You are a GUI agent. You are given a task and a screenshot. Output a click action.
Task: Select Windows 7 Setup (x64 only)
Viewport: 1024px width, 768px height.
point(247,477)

* * *

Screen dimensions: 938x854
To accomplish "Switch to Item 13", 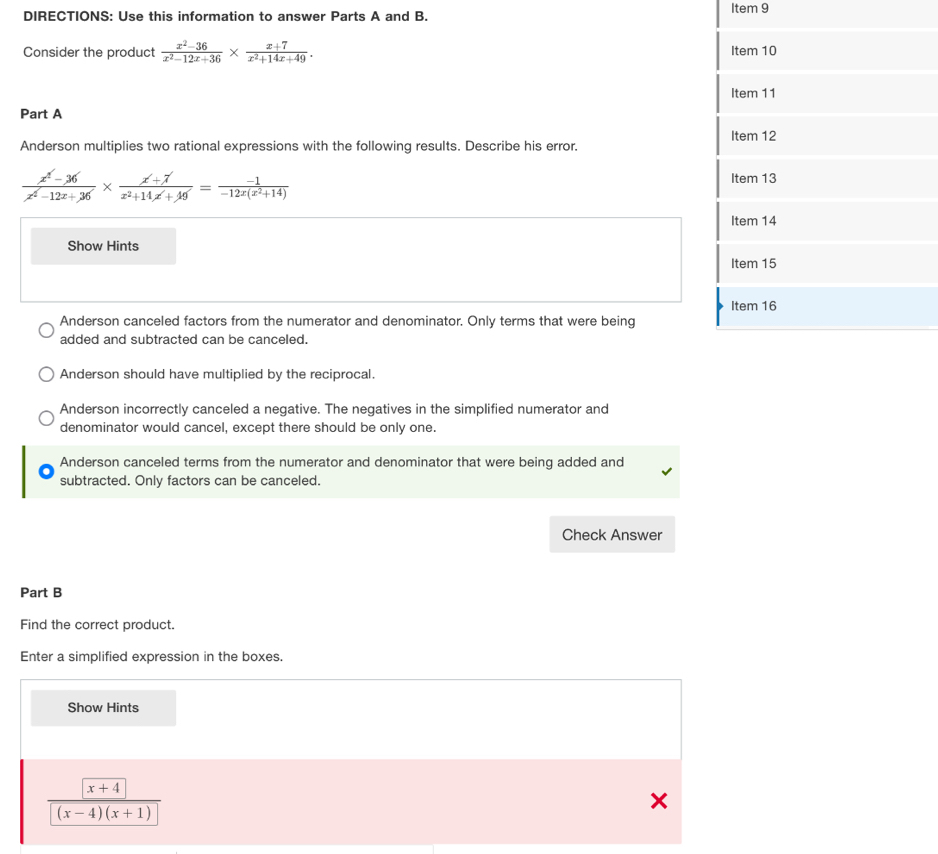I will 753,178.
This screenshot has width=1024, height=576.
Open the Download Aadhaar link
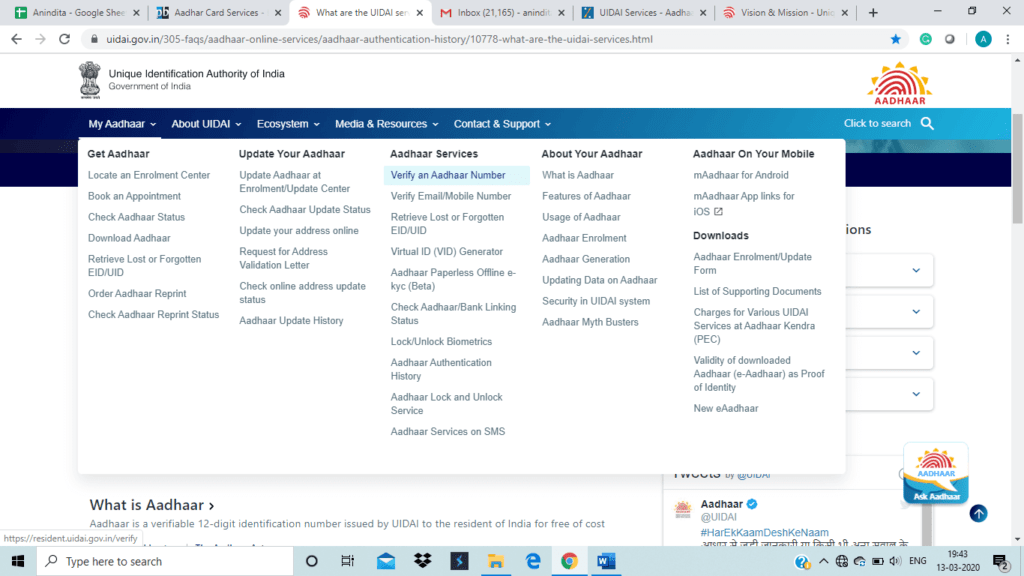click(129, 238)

...

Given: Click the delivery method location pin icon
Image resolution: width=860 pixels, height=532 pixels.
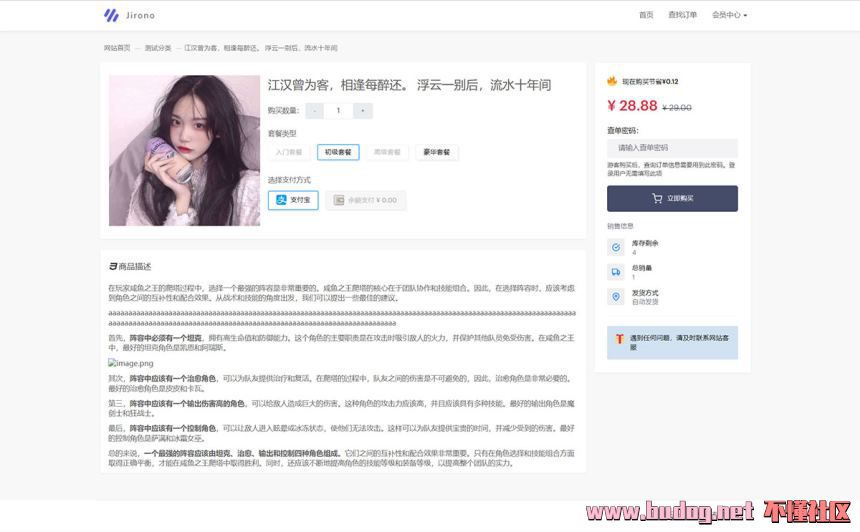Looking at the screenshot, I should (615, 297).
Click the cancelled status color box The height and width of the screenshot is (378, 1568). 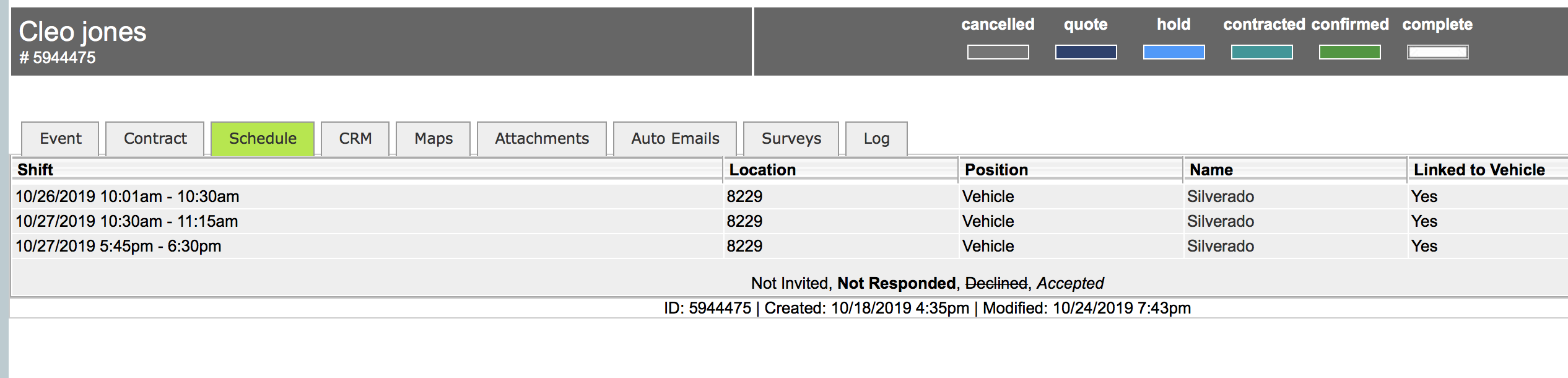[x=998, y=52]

__PROBLEM TO SOLVE__: Please reproduce the lines from the one containing "You are a GUI" through the one containing "point(247,477)" exactly as they appear.

__SOLUTION TO THIS TASK__:
You are a GUI agent. You are given a task and a screenshot. Output a click action.
Task: Select Windows 7 Setup (x64 only)
Viewport: 1024px width, 768px height.
point(247,477)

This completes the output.